L7 and still in a 32 oz deli cup? I move them out of there when they some size to them. If they fall during a molt they are usually as good as dead.


----------



## pohchunyee (Aug 20, 2008)

Erm....................1 of my Giant Shield Mantis just molted into adult female last night in a 32oz cup! My L6 just molted into L7 this morning in a 32oz cup too. I have no trouble for them to molt. However I glued some plastic mesh on the top of the lip instead of using the aluminum mesh.

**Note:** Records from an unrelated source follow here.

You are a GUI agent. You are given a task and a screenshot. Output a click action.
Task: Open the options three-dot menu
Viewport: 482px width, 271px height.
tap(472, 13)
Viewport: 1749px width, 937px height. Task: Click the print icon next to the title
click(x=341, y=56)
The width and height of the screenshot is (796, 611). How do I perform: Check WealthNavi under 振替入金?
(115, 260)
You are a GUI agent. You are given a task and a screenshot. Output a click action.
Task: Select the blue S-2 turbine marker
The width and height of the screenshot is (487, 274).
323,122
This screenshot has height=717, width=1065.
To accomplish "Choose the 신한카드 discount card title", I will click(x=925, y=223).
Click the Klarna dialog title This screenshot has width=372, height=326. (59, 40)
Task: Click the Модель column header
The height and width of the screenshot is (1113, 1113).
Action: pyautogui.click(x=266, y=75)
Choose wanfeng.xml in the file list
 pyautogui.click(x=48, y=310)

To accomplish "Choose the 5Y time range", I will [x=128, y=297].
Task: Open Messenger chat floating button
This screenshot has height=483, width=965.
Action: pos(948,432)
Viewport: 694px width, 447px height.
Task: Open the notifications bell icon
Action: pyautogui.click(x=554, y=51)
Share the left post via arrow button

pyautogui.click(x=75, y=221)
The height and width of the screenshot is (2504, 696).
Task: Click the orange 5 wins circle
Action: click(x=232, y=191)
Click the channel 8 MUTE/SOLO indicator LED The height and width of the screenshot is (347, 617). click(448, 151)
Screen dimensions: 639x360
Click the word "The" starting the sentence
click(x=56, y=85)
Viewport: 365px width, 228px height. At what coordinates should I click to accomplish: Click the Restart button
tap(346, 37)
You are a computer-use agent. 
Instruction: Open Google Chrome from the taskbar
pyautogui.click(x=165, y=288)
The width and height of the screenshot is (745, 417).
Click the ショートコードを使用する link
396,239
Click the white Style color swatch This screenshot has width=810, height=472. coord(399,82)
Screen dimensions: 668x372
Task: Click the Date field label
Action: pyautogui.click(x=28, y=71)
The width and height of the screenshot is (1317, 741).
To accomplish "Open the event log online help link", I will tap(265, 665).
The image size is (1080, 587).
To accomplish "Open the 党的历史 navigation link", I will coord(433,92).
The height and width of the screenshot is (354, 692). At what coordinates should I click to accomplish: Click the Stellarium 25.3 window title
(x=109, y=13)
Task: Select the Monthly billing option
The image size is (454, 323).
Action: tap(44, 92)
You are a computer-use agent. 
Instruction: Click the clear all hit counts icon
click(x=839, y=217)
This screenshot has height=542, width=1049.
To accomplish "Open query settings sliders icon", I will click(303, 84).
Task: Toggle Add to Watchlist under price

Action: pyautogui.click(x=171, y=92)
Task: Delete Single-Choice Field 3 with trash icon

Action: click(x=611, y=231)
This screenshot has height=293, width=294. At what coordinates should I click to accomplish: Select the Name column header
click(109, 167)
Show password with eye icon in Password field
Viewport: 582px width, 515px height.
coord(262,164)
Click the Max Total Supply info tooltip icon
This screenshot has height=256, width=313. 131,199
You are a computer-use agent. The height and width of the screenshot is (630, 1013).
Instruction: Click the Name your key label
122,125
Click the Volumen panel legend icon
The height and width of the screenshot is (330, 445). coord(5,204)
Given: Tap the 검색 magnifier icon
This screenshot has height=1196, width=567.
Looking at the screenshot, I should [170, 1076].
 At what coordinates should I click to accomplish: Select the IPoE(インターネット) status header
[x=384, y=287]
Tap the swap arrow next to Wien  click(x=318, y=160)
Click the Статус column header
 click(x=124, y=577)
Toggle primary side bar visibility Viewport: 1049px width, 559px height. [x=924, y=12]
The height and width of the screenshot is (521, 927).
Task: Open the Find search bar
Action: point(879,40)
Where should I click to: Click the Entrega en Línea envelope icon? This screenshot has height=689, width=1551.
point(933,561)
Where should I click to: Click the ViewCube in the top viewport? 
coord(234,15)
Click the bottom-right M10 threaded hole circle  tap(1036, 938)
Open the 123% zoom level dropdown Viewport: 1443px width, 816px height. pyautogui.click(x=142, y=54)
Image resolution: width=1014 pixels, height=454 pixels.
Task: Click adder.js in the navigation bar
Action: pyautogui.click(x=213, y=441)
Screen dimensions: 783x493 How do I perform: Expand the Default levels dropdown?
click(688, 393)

They tends to hold on better on the plastic mesh and molted perfectly!!!

Here are some picture and a video of the molt.

Picture #1: Shed exoskeleton

Shed Exoskeleton

Picture #2: Shedding Almost Complete

Shedding Almost Complete

Short Video #1: Shedding Process (I know it is a taboo to disturb them while molting; but I can't control myself!!!) I was recording and my phone rang!!!

Shedding Process

I have another 40 minutes long video of her molting....LOL... this will make people fell asleep watching!!!


----------



## The_Asa (Aug 20, 2008)

40 minutes is not a typical molt time.


----------



## idolomantis (Aug 20, 2008)

sometimes they just molt slow. the bigger the longer.


----------



## Rick (Aug 20, 2008)

pohchunyee said:


> Erm....................1 of my Giant Shield Mantis just molted into adult female last night in a 32oz cup! My L6 just molted into L7 this morning in a 32oz cup too. I have no trouble for them to molt. However I glued some plastic mesh on the top of the lip instead of using the aluminum mesh. They tends to hold on better on the plastic mesh and molted perfectly!!!Here are some picture and a video of the molt.
> 
> Picture #1: Shed exoskeleton
> 
> ...


Your cups must be larger than mine. No way would I think an adult could molt out in one of these.


----------



## The_Asa (Aug 20, 2008)

Yeah, the adults barely fit inside a 32 ounce container.


----------